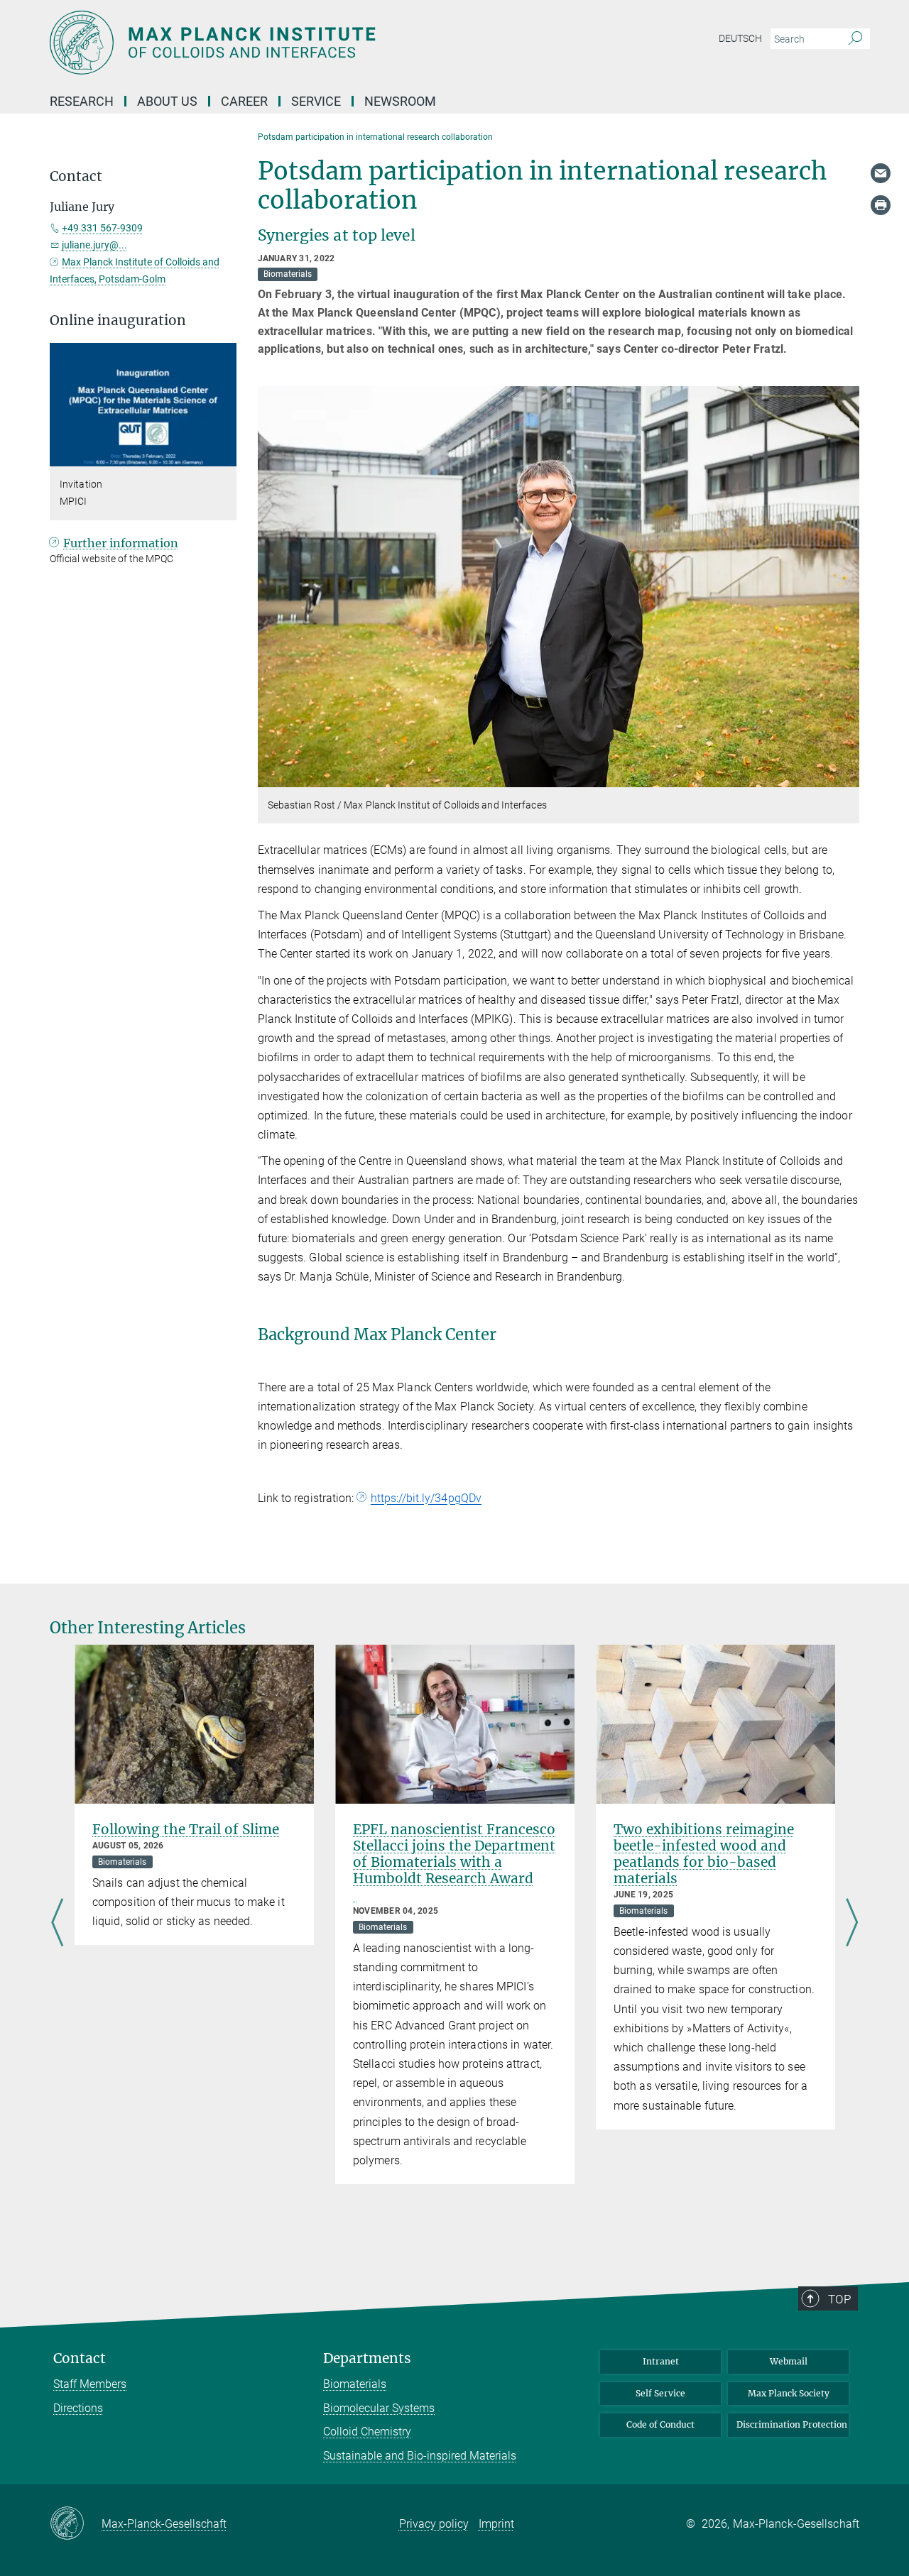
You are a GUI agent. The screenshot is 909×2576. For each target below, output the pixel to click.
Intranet (661, 2361)
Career (244, 101)
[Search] (855, 39)
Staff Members (89, 2384)
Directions (78, 2408)
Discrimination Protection (791, 2424)
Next (852, 1924)
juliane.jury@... (94, 245)
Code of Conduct (660, 2424)
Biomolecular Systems (379, 2408)
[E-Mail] (880, 173)
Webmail (788, 2361)
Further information (120, 543)
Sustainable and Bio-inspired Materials (419, 2455)
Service (316, 101)
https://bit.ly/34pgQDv (426, 1498)
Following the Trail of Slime (185, 1829)
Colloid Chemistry (367, 2431)
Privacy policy (434, 2524)
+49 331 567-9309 (102, 228)
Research (82, 101)
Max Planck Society (788, 2393)
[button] (847, 776)
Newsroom (400, 101)
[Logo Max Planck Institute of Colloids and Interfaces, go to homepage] (316, 43)
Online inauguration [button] (118, 320)
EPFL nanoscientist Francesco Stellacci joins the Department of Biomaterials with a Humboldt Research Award (454, 1854)
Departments (367, 2358)
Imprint (496, 2524)
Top (839, 2299)
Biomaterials (354, 2384)
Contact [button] (76, 176)
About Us (167, 101)
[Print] (880, 205)
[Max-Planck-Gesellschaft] (76, 2524)
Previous (57, 1924)
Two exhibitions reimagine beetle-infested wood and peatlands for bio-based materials (704, 1854)
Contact (79, 2358)
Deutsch (740, 38)
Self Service (660, 2393)
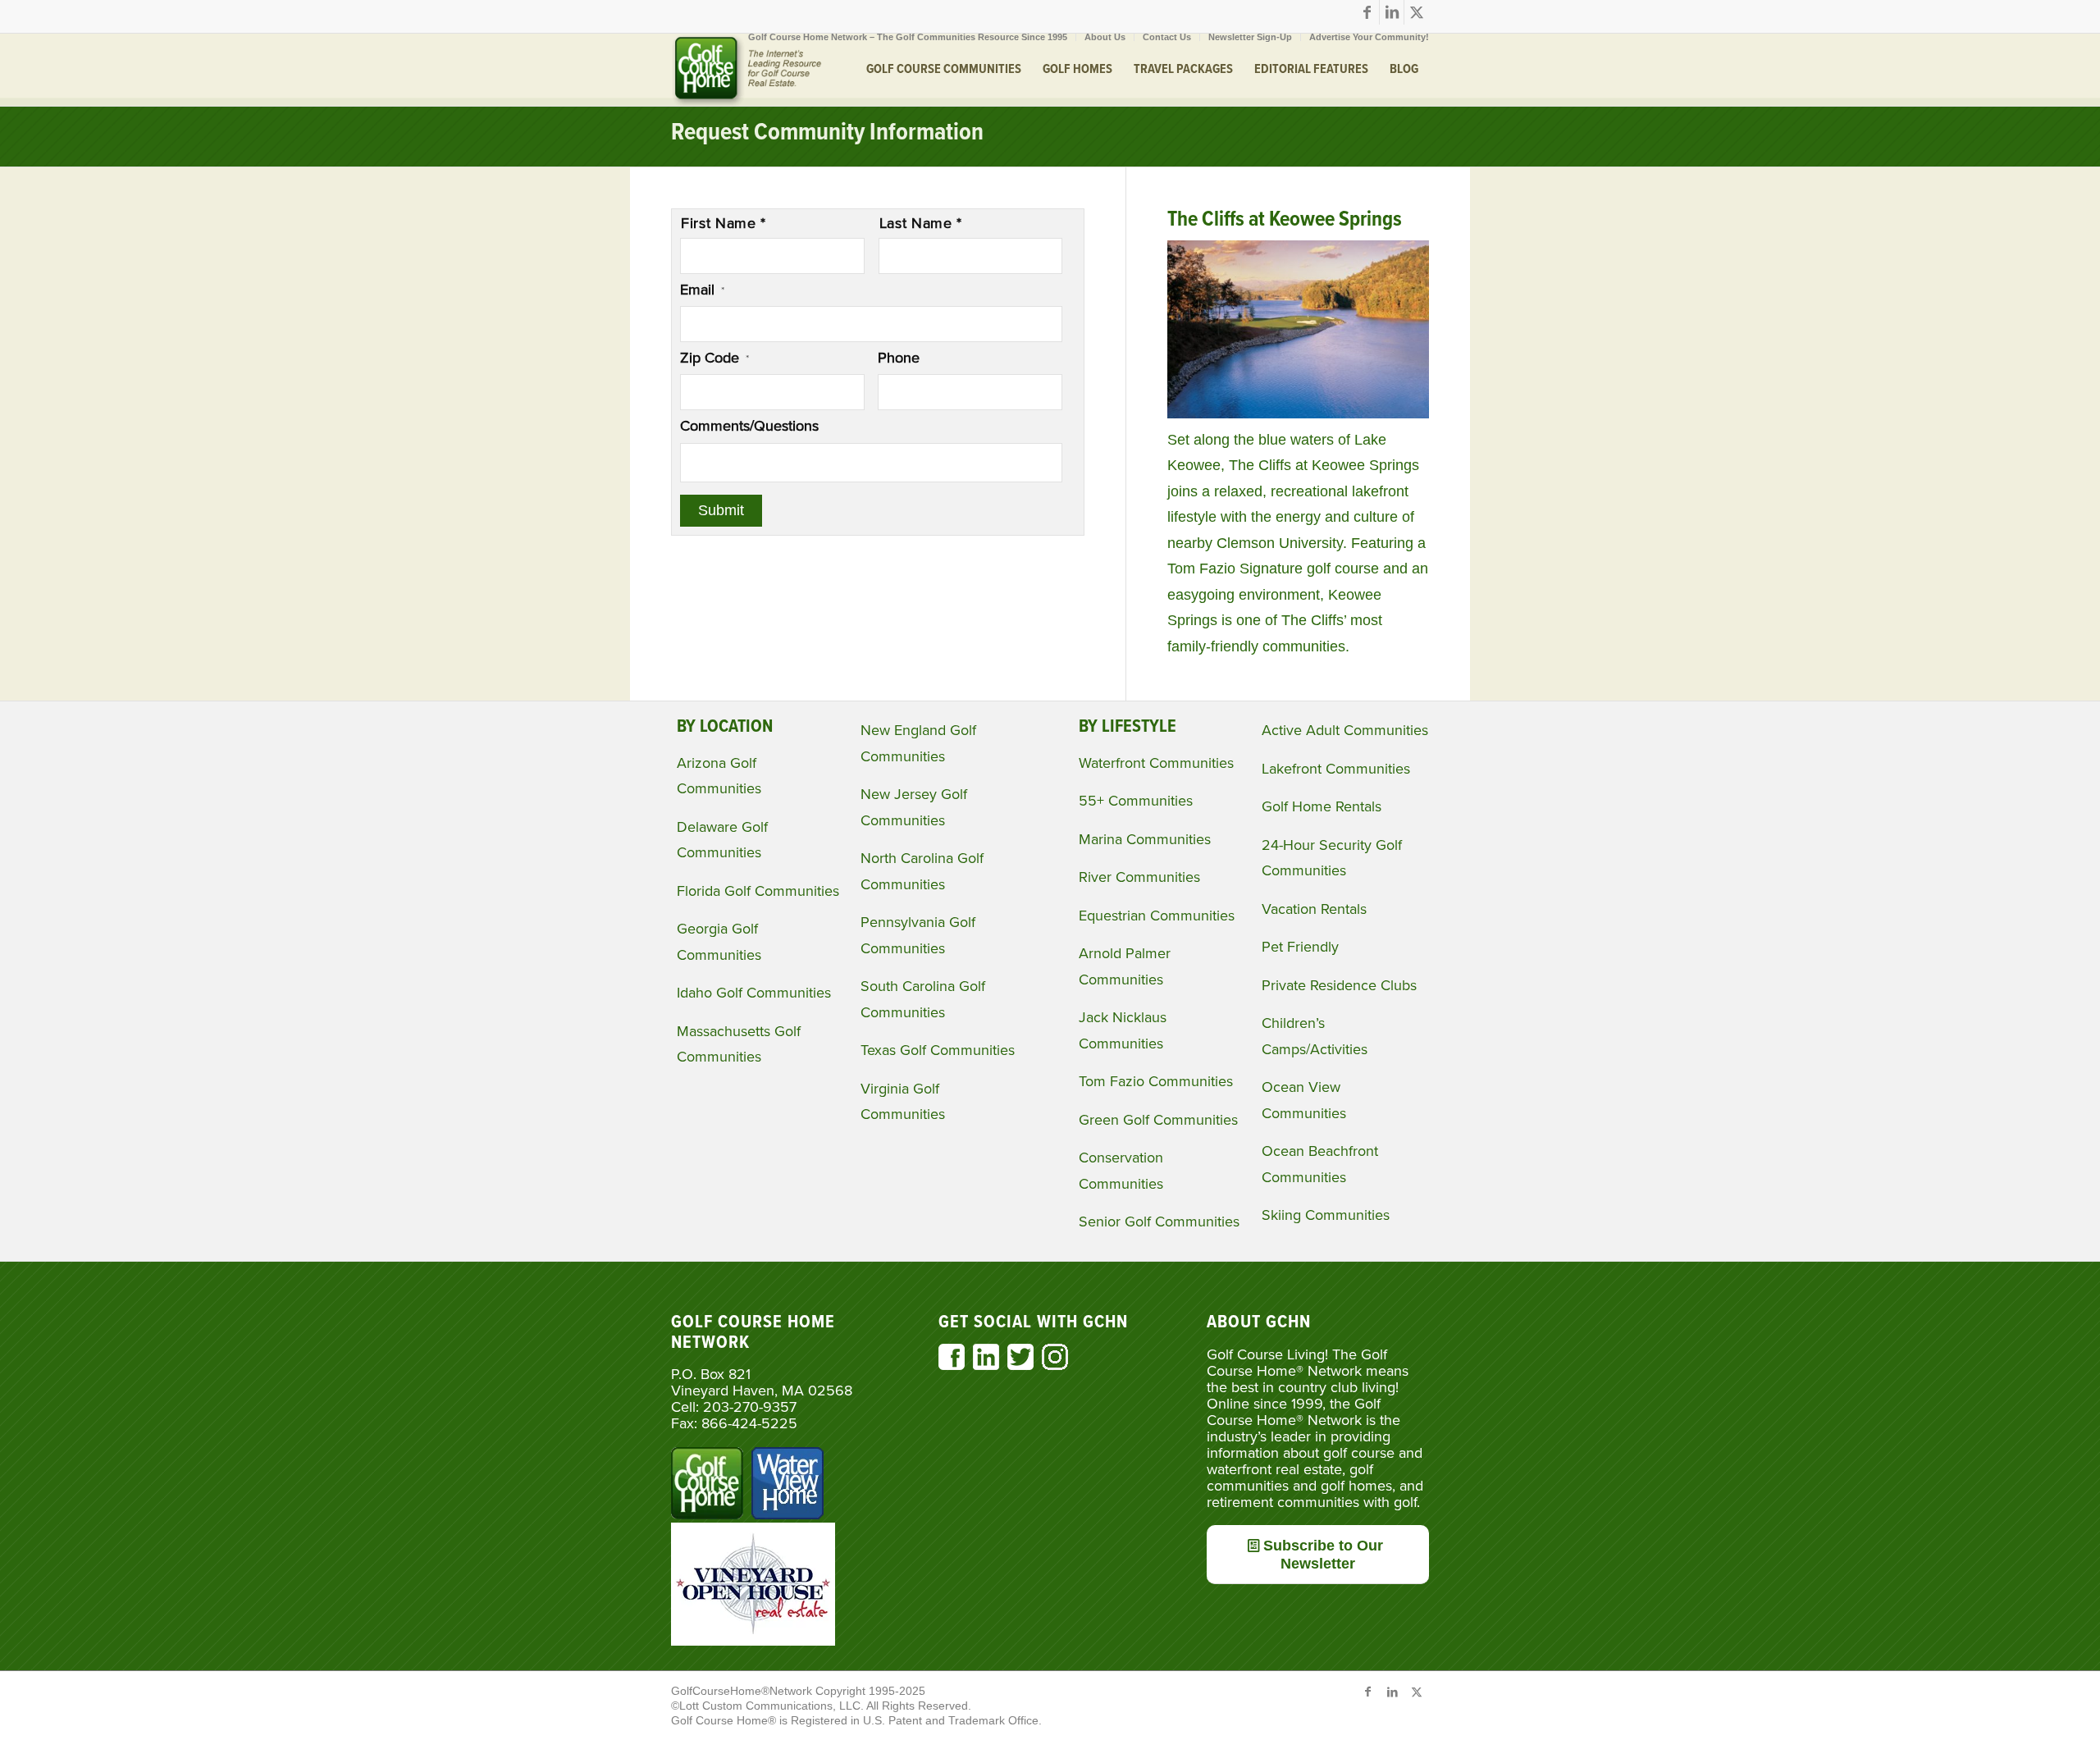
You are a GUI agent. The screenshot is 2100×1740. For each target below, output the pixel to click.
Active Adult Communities (1345, 730)
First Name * (723, 223)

┄┄┄┄┄┄

— Work item —
Tally up the lines holding the string "click" in the data above, and respond with nothing but the number.

— Response to this exercise —
2